John Lewis considers closing more stores

John Lewis is considering more store closures as it tries to cut costs and adapt to the boom in online shopping.

In what would be another blow for the High Street, the BBC understands up to eight department stores may remain permanently closed.

That would be on top of the eight stores it shut last year, which included two small travel hub shops at Heathrow and St Pancras.

That could leave it with 34 stores, down from its current total of 42.

John Lewis has declined to comment on the potential move, which was first reported by the Sunday Times.

Any closures would be another blow to the high street and town centres, which are already grappling with the fall-out from the collapse of Debenhams and Sir Philip Green’s Arcadia empire.

The rise in internet shopping, exacerbated by various lockdown measures amid coronavirus, has forced John Lewis to rethink how many stores it needs.

Losses
It already expects up to 70% of its sales will be online by 2025.

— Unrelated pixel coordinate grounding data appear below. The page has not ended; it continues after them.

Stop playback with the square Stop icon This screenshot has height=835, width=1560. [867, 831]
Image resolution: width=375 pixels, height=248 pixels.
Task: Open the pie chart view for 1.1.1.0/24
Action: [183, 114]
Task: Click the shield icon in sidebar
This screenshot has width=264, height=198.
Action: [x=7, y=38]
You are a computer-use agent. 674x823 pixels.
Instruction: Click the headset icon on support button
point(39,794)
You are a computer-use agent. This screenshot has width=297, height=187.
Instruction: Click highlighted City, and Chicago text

In July last year, John Lewis announced it was closing its stores in Birmingham, Croydon, Watford, Newbury, Swindon and Tamworth, as well as the smaller hubs at St Pancras and Heathrow, with the loss of 1,300 jobs.

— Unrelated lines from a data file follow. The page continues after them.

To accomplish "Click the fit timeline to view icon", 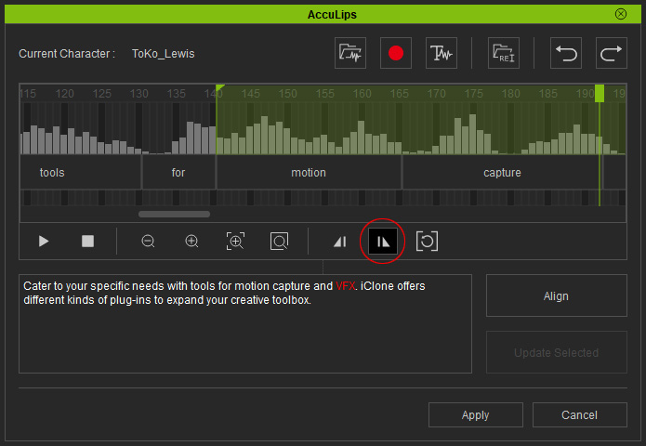I will pyautogui.click(x=279, y=242).
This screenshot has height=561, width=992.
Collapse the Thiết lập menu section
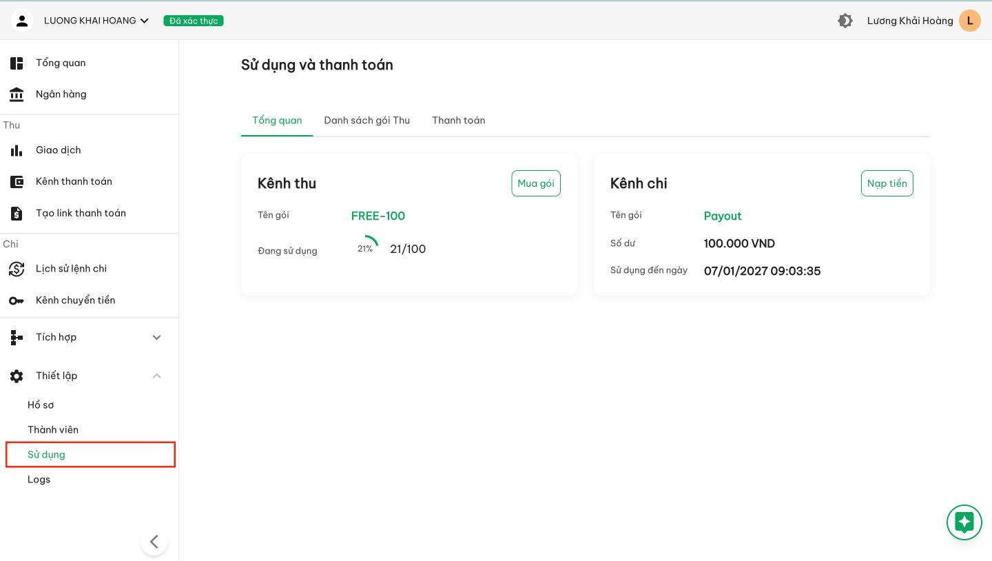(156, 376)
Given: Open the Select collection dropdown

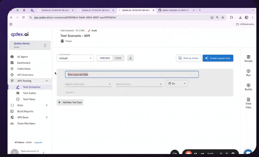Looking at the screenshot, I should (88, 84).
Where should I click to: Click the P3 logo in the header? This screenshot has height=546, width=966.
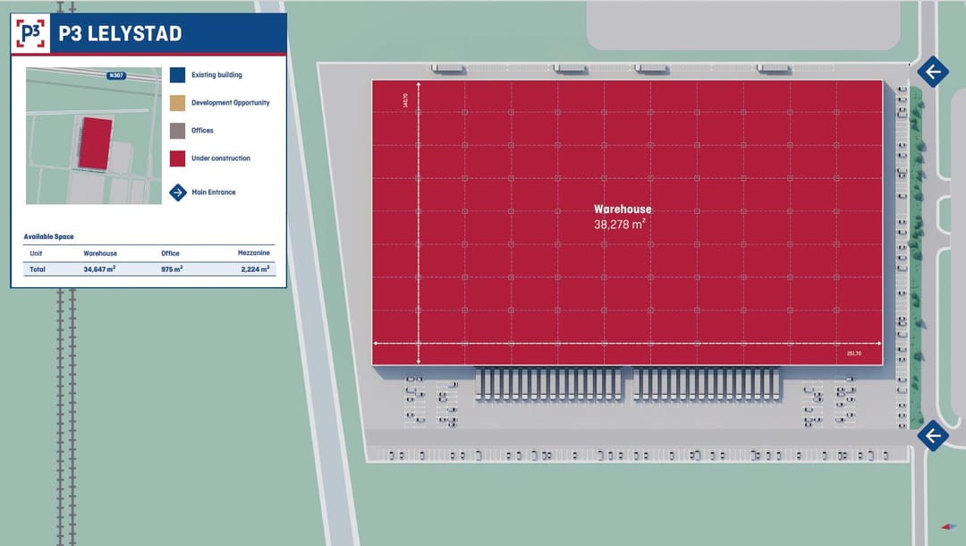pyautogui.click(x=32, y=34)

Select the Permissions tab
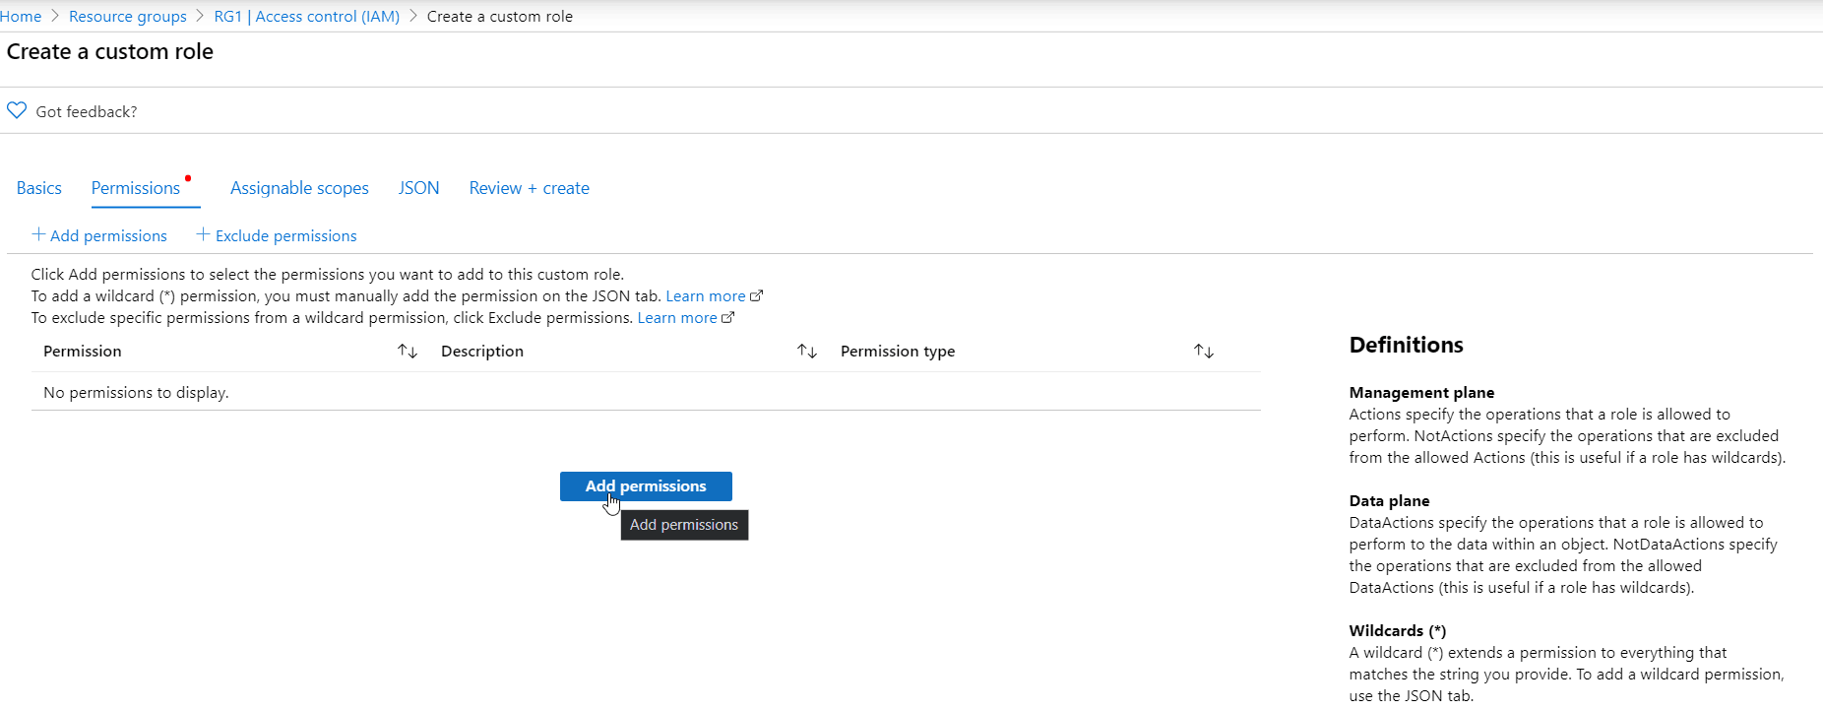[x=136, y=188]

In January, John Lewis said its Christmas trading had been better than anticipated and that it expected its full year profits to be ahead of its previous guidance of a small loss or a small profit.

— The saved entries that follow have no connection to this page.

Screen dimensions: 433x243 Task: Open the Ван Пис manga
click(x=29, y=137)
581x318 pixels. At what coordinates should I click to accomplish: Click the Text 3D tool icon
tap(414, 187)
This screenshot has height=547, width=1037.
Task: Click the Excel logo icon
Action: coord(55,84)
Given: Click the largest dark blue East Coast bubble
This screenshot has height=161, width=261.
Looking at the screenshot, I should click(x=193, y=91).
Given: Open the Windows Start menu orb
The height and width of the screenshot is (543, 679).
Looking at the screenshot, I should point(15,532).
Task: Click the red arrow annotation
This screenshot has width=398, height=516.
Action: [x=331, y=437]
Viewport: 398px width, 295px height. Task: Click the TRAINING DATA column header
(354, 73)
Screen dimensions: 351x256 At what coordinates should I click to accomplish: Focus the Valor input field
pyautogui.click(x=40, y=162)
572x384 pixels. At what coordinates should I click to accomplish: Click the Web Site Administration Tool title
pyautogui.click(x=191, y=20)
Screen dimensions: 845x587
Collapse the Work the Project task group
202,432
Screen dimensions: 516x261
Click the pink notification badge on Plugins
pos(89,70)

Any announcement on further store closures could come next month, when the John Lewis Partnership, which includes Waitrose, announces its annual results on 11 March.

The last set of results showed a half-year loss of £635m, and prompted it to cancel its annual staff bonus for the first time since 1953.

The shutting of more John Lewis stores would be another blow for the High Street, which has seen the closure of a number of so-called anchor brands – big names that attract shoppers and other shops to the area.

Topshop, part of Sir Philip Green’s failed Arcadia empire, and Debenhams have been among the high profile casualties of the shift of retailing online.

Earlier this month, online fashion retailer Asos bought Topshop and other Arcadia brands Topman and Miss Selfridge out of administration. And Boohoo, another fast-growing online retailer, bought Arcadia brands Dorothy Perkins, Wallis and Burton.